§ DATASET EXCERPTS
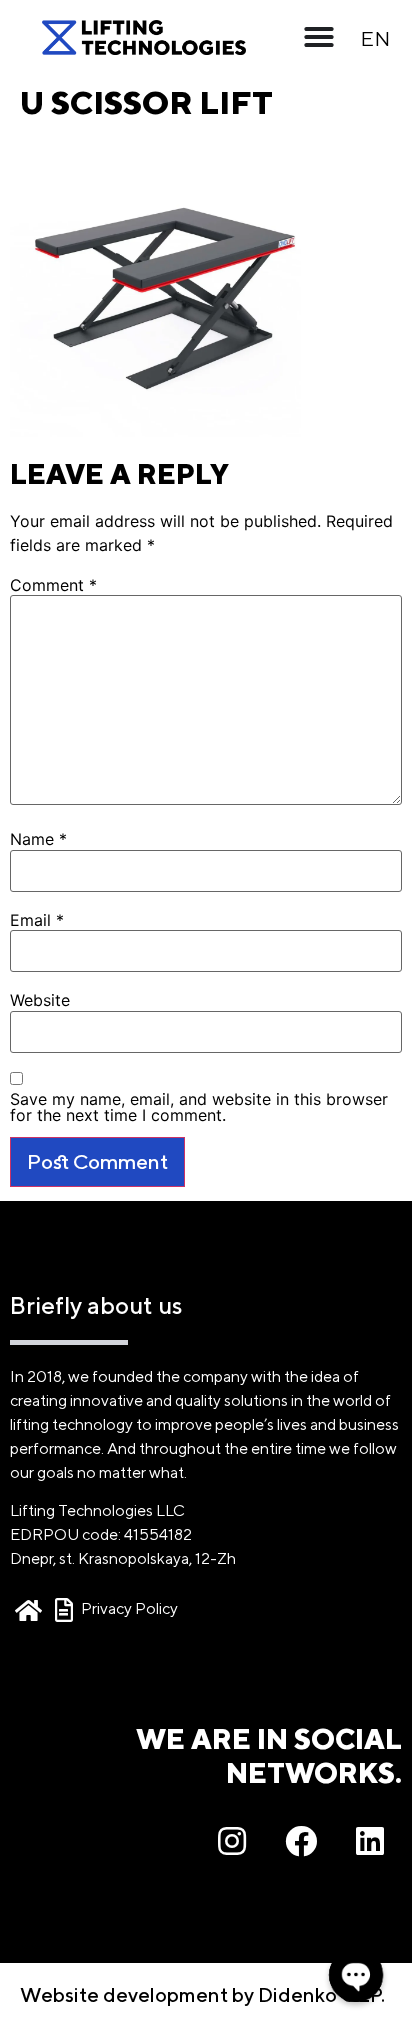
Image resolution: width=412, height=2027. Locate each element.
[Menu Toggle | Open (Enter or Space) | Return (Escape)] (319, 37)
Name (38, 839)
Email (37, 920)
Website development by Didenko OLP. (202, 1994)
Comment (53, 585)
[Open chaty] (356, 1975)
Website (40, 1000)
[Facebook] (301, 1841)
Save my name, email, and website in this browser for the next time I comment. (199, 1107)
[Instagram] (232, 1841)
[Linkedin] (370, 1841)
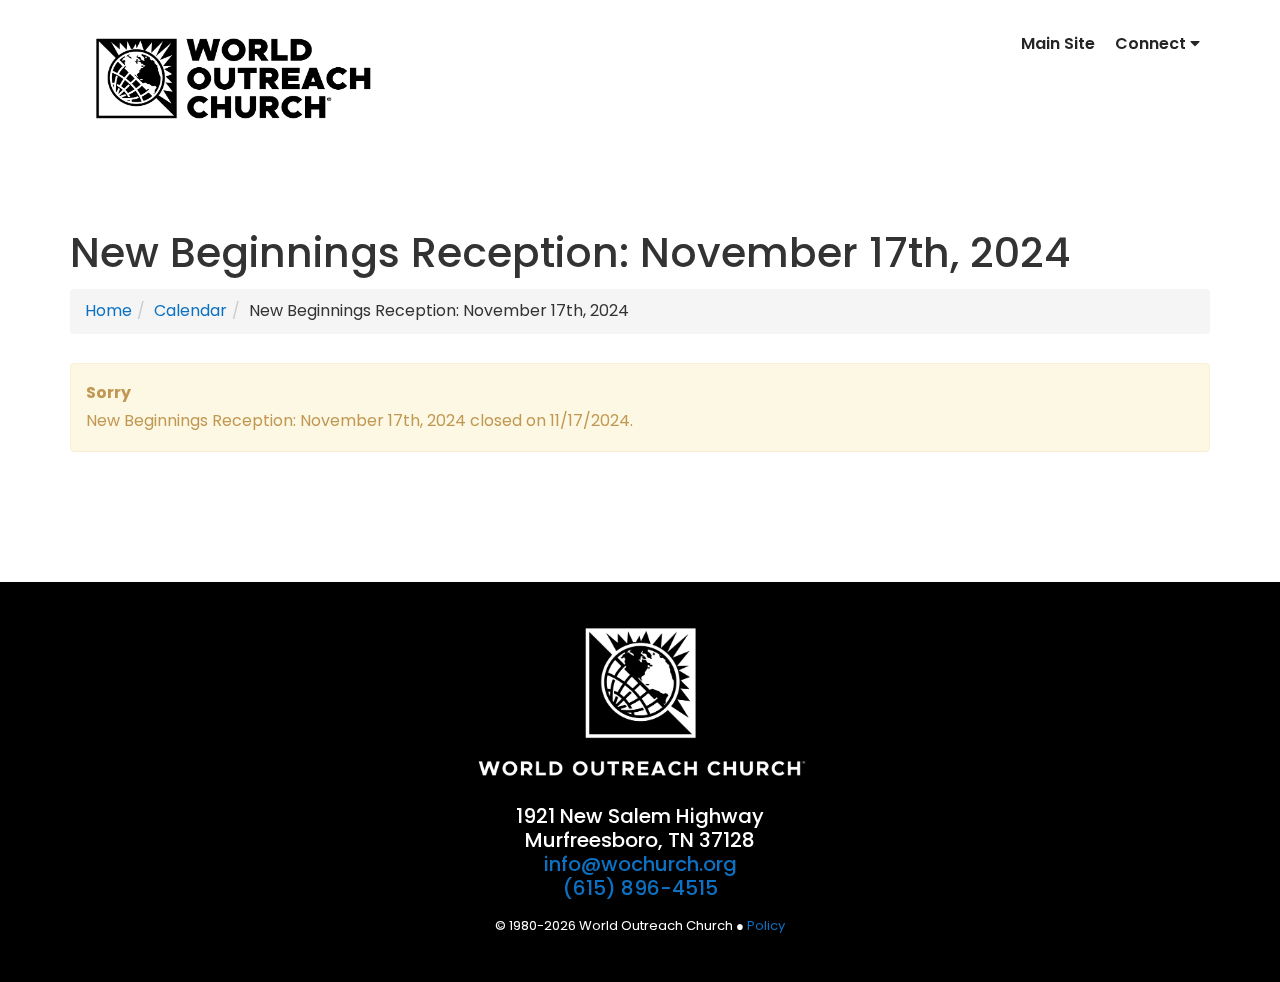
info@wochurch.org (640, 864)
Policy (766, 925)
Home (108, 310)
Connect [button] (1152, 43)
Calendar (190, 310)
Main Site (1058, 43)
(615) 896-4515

§ WHAT THE TASK REQUIRES
Transcribe only the lines from the line holding "[Open chaty] (356, 1975)" to the final line of the listing above. Keep them exact, include both ends, and skip the pictures.

§ SOLUTION TO THIS TASK
[Open chaty] (356, 1975)
Website (40, 1000)
[Facebook] (301, 1841)
Save my name, email, and website in this browser for the next time I comment. (199, 1107)
[Instagram] (232, 1841)
[Linkedin] (370, 1841)
info@wochurch.org (640, 864)
Policy (766, 925)
Home (108, 310)
Connect [button] (1152, 43)
Calendar (190, 310)
Main Site (1058, 43)
(615) 896-4515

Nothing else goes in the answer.